En 2011, suite à l’accident nucléaire de Fukushima, l’Allemagne précipite sa sortie totale du nucléaire dès 2022. Cette énergie représentait pourtant 22% de son électricité, dont il faudra maintenant trouver les sources (et les ressources) pour la remplacer...De la folie, selon certains, un mal nécessaire pour d’autres, en tout cas, ce fut un grand pas vers les énergies renouvelables !
Aujourd’hui, l’Allemagne est lancée dans une vraie course au renouvelable, et se positionne en tant que leader mondial du photovoltaïque. Avec plus de 32 GW d’énergie solaire, l’Allemagne possède à peu près le tiers de la capacité mondiale en photovoltaïque et représente la moitié de la production Européenne. Ci-dessous l’évolution de la puissance photovoltaïque en Europe jusqu’en 2011.
Depuis 2010, l’Allemagne bat chaque année son propre record de croissance solaire, avec 7,4 GW additionnels en 2010, 7,5 GW en 2011 et 7,6 GW en 2012. L’Allemagne installe l’équivalent de la puissance totale cumulée des Etats Unis en un an, en 6 mois celle de la France.
Le saviez-vous ? La Bavière a maintenant plus de capacité photovoltaïque que les Etats Unis, avec seulement 0.7% de sa superficie.
Cela est non sans controverse, générée de la part des lobbys des énergies conventionnelles tels que le gaz et le nucléaire, ainsi que de la part de la population. En effet, malgré son aspiration pour le renouvelable et son appréhension pour le nucléaire, elle est souvent ramenée à la réalité par l’inflation des prix d’électricité. Ayant un certain impact sur le potentiel de croissance économique aujourd’hui, ce mouvement mène toutefois vers une indépendance énergétique précieuse dans un monde de plus en plus incertain, et peut être perçu comme un investissement national stratégique au plus long terme.
Pourquoi l'industrie du solaire fonctionne-t-elle aussi bien en Allemagne ?
Plus de 1.3 millions de systèmes ont été installés à présent, dont la plupart sont résidentiels. Comment ce modèle fonctionne-t-il donc, et pourquoi l’industrie solaire Allemande connait-elle un tel essor, trois fois plus puissant que son concurrent direct, l’Italie?

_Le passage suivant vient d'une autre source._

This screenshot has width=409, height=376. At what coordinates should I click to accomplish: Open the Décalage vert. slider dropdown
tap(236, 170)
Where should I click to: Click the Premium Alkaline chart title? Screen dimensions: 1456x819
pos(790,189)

Voici quelques uns des facteurs les plus importants expliquant le leadership allemand en photovoltaïque, qui n’est pourtant pas un pays des plus ensoleillés (l’ensoleillement du sud de l’Allemagne équivaut à celui de la Bretagne...).
source: PVGIS
L'énergie solaire : un axe stratégique du gouvernement
Il y a à peine 20 ans, l’Allemagne était un pays en souffrance: l’enjeu et les coûts de la réunification ont entraîné un endettement public important, ainsi qu’un chômage atteignant les 11%, ajoutés à l’intense délocalisation des industries. La coalition écologiste et social-démocrate dut prendre des décisions lourdes et impopulaires pour restructurer le pays et le rendre plus compétitif, illustré par la non-réélection de Schröder et la victoire de la droite. Certains axes stratégiques avaient été alors définis, notamment l’export de produits manufacturés à forte valeur ajoutée (typiquement les grosses berlines). Le photovoltaïque représentait une opportunité pour devancer le marché mondial et relancer la compétitivité par l’expertise d’un secteur prometteur.

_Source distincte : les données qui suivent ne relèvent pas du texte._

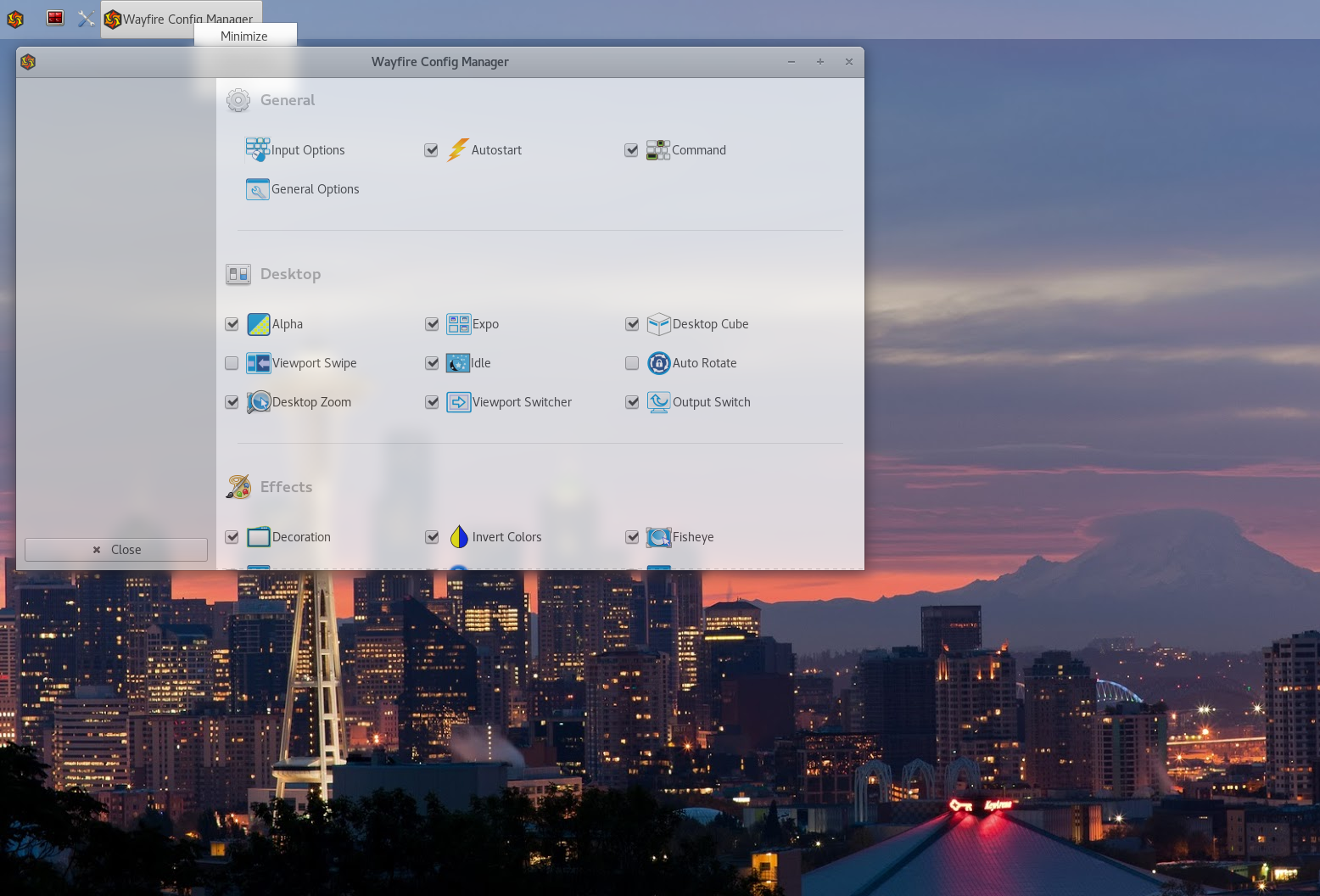Open the Viewport Switcher settings
This screenshot has height=896, width=1320.
[x=522, y=402]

L’Allemagne est le vrai pionnier des subventions pour les énergies renouvelables. Alors que les Etats-Unis avaient implanté une première forme de tarifs d’achat dès 1978, l’Allemagne fut le premier pays européen à les suivre en 1990 avec le Stromeinspeisungsgesetz (“StrEg”, ou loi sur le raccordement électrique). Avec des coûts énergétiques très faibles aux Etats-Unis, les tarifs d’achat photovoltaiques ont reçu beaucoup de critique due à leur coût pour l’Etat, alors que l’Allemagne prenait justement la direction opposée: en 2000, ils restructurèrent la StrEg, renommée Erneuerbare Energien Gesetz (“EEG”, ou loi sur les énergies renouvelables), qui s’est avérée être la subvention la plus efficace au monde pour accélérer le déploiement des énergies renouvelables. C’est la forme actuelle des tarifs d’achat, aujourd’hui une référence dans l’industrie, car utilisés dans plus de 50 pays dans le monde.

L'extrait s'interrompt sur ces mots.